Short exercise →
Could you reproduce the excerpt on disasters word for word, from "In the wake" to "become more rigid."?

The Fosters' already-troubled marriage was one of those that did not survive.

In the wake of disasters, pecking orders get reinforced. The rich are in a stronger
position to become invested in rebuilding. Race and gender lines become more rigid.
While a sense of community can be intensified after a disaster, its fault lines become
exaggerated. A report on Gender and Health by the World Health Organization, published
in 2002, wrote: ‘When compounded by a calamity, the comparatively lower value ascribed
to girls in some societies may take on lethal manifestations.'
11
To this day women
get a raw deal in times of disaster. For a start, women and children are certainly
more likely to die: after the tsunami that swept through Southeast Asia on 26 December
2004, women died at four times the rate of men. Most of those who survived did so
by climbing up palm trees. When I visited, not long after the tsunami, and found
myself looking at palm trees, sheer, twisted, without so much as a foothold, it became
clear why so many children, women and old people died.

Source material →

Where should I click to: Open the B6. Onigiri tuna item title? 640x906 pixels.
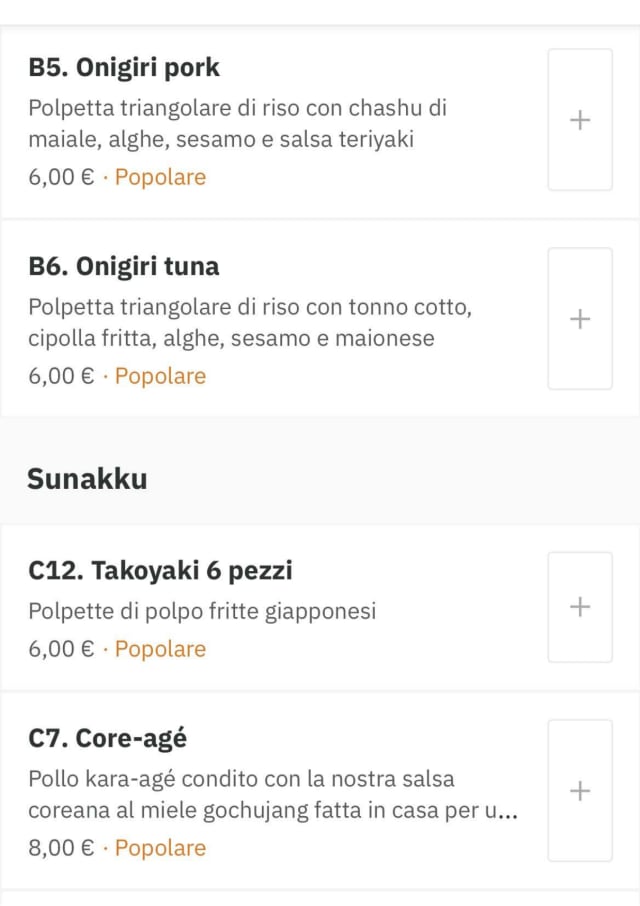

Response →
In the wake of disasters, pecking orders get reinforced. The rich are in a stronger
position to become invested in rebuilding. Race and gender lines become more rigid.